_Aim of the task_.
Reproduce the lines below, starting at the line with "Select the Set access for each API radio" and ending at the line with "Action: tap(467, 442)", both included.

Entries taken from a collection
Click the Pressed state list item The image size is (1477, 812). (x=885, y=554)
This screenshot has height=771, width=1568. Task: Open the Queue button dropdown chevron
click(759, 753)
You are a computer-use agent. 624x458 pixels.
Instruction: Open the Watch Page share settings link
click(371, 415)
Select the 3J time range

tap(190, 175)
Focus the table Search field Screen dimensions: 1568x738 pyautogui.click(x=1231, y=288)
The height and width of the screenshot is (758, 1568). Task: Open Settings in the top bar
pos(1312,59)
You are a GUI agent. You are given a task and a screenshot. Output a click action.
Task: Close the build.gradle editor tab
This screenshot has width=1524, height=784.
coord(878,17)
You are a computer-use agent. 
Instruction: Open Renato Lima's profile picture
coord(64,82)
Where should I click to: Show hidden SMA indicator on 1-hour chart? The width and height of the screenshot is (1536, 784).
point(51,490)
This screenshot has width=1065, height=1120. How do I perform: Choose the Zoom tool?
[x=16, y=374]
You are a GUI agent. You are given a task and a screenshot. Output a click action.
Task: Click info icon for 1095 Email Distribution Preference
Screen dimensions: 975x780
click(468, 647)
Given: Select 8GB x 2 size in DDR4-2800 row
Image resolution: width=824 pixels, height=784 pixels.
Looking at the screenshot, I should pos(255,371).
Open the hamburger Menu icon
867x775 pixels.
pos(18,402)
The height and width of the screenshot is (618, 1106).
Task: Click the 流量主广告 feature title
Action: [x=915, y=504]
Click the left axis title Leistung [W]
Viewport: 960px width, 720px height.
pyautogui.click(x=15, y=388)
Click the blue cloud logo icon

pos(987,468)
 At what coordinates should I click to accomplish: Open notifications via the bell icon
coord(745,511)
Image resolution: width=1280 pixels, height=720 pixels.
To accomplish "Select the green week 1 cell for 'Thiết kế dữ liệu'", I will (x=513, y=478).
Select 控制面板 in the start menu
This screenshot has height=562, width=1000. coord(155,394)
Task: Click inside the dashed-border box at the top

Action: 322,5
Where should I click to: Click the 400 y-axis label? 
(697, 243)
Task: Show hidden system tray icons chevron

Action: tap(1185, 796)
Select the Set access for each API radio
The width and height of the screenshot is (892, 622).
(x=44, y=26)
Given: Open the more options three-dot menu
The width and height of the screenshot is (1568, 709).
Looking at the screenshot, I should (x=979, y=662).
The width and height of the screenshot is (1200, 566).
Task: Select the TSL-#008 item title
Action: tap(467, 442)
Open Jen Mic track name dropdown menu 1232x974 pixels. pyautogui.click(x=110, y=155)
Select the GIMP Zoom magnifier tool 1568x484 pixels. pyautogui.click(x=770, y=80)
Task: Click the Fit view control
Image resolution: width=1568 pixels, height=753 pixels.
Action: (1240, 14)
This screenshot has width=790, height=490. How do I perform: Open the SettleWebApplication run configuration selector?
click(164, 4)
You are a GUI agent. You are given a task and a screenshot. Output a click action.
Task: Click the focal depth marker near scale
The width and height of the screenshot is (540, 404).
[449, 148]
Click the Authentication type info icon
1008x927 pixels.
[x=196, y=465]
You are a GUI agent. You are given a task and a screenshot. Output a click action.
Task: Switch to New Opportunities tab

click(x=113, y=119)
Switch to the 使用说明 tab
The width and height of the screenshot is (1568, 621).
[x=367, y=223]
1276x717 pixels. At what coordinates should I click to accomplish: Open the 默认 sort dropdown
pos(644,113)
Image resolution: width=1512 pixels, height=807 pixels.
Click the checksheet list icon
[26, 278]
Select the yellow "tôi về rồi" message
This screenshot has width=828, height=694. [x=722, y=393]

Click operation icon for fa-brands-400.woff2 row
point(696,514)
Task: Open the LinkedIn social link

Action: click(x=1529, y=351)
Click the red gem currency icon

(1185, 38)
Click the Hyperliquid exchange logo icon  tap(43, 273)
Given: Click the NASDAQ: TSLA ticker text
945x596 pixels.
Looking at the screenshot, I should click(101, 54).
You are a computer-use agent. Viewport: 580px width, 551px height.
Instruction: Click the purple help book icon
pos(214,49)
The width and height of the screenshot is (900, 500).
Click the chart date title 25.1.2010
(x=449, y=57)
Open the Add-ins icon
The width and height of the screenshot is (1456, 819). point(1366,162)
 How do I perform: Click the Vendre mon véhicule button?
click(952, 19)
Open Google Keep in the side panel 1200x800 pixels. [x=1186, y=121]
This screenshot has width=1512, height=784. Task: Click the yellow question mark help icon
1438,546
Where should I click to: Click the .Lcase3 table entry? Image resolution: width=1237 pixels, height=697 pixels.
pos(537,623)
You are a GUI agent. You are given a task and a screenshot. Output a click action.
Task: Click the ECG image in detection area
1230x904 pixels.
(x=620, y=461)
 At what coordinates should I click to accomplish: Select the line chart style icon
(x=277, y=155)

_Reply_.
Select the Set access for each API radio
The width and height of the screenshot is (892, 622).
(x=44, y=26)
Given: Open the more options three-dot menu
The width and height of the screenshot is (1568, 709).
Looking at the screenshot, I should (x=979, y=662).
The width and height of the screenshot is (1200, 566).
Task: Select the TSL-#008 item title
Action: tap(467, 442)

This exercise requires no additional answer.